Spółka Aptera zajmuje się opracowywaniem trójkołowca z napędem hybrydowym lub elektrycznym, który już kilka lat temu przyciągał uwagę swoim wyglądem, przypominającym lekki samolot sportowy bez skrzydeł. W chwili obecnej przygotowania są w fazie testów egzemplarzy przedprodukcyjnych. Produkcja seryjna powinna się rozpocząć w październiku bieżącego roku.
Na rynku najpierw pojawi się wersja z napędem elektrycznym, którego przedprodukcyjna wersja wyposażona jest w akumulatory li-ion, które pozwalają rozpędzić auto od 0 do 96 km/h (0-60 mph) w mniej niż 10 sekund, a prędkość maksymalna powinna wynieść 155 km/h.
Około rok później powinna rozpocząć się sprzedaż odmiany hybrydowej, która wyłącznie na energię elektryczną może przejechać 64 km, natomiast po załączeniu małego silnika spalinowego zasięg zwiększa się do 560-640 km przy zużyciu paliwa w cyklu mieszanym na poziomie 1,8 l/100 km.

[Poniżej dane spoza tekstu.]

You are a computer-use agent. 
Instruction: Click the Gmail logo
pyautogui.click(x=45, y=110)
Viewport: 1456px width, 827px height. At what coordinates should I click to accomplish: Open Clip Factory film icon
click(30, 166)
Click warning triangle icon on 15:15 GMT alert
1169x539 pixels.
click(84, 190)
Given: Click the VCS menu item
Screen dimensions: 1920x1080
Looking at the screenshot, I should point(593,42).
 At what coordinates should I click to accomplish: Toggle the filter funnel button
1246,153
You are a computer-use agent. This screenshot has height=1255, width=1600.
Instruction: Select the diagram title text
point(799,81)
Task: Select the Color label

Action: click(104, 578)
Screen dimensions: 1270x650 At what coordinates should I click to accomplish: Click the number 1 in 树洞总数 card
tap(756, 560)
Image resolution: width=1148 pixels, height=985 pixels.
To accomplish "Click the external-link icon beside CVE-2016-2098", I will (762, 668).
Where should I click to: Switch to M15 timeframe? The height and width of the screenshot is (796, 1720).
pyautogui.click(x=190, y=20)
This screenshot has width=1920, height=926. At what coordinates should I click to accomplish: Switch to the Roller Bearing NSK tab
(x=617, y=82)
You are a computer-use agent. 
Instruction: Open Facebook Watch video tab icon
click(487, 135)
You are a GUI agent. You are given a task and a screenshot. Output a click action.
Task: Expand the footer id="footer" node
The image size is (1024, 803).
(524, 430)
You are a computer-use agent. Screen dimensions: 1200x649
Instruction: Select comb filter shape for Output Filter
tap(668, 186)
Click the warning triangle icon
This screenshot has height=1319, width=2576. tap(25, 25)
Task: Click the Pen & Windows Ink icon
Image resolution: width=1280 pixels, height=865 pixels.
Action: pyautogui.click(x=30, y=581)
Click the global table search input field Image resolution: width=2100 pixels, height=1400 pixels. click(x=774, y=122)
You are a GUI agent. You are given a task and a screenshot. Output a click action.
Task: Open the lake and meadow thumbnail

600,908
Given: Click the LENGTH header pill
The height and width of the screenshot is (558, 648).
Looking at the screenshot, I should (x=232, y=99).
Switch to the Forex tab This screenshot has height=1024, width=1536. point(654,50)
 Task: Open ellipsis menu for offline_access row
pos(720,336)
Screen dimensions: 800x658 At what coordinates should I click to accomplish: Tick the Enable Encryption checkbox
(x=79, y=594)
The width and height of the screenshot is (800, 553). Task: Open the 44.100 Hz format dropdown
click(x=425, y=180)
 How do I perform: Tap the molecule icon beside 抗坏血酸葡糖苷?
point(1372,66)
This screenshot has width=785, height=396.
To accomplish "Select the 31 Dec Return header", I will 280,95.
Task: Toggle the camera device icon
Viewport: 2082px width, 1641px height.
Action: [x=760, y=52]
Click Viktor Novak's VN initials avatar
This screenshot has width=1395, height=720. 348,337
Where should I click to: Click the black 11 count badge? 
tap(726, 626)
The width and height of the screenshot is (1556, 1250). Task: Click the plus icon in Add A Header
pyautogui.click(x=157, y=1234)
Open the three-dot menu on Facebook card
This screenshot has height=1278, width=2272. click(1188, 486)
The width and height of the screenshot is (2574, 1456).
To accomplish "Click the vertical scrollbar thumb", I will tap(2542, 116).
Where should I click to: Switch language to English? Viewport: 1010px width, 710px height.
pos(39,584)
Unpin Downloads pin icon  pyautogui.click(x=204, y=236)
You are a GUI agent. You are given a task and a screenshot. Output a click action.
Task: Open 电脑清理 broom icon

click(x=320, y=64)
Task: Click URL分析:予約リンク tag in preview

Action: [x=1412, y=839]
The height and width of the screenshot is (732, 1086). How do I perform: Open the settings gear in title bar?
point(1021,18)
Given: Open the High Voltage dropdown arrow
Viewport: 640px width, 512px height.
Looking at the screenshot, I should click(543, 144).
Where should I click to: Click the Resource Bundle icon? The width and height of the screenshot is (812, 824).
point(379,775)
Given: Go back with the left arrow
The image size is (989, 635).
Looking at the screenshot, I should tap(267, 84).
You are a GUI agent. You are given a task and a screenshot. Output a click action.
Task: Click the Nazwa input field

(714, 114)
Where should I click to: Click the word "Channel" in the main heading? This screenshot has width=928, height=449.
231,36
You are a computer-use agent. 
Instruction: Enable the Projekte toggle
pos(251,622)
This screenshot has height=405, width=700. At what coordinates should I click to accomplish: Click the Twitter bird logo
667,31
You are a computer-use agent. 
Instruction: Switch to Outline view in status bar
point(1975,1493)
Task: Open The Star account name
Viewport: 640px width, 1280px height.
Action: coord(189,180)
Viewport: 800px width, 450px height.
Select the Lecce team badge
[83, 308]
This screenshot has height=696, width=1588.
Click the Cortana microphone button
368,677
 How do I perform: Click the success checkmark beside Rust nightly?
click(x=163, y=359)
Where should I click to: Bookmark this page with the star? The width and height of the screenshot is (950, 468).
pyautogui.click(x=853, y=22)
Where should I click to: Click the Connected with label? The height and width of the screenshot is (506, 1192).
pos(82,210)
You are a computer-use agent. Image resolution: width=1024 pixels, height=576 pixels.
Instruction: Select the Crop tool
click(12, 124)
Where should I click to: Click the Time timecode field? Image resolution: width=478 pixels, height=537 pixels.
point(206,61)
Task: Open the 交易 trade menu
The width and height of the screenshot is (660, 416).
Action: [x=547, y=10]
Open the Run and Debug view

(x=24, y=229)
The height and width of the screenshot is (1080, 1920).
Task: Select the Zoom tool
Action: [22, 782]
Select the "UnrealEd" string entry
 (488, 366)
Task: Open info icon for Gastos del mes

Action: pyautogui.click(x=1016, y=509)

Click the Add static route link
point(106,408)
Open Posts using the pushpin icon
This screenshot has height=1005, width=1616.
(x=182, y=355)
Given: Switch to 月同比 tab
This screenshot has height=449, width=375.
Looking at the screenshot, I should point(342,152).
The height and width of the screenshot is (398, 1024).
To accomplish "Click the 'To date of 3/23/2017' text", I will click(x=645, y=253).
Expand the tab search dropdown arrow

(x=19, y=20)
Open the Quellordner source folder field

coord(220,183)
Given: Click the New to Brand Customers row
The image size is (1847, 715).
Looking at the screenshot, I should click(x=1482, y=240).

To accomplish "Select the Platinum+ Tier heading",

Aptera nie powinna być spartańskim pojazdem. W wyposażeniu znajdą się dwie poduszki powietrzne, radio satelitarne, odtwarzacz CD/MP3/DVD czy system diagnostyczny.
Sprzedaż rozpocznie się najpierw w Kalifornii, ale do końca roku 2010 spółka chce wybudować sieć sprzedawców na terenie całych Stanów Zjednoczonych. Na razie oczekuje się, że ceny wyniosą od 25 000 do 45 000 dolarów (ok. 88 000-150 000 zł).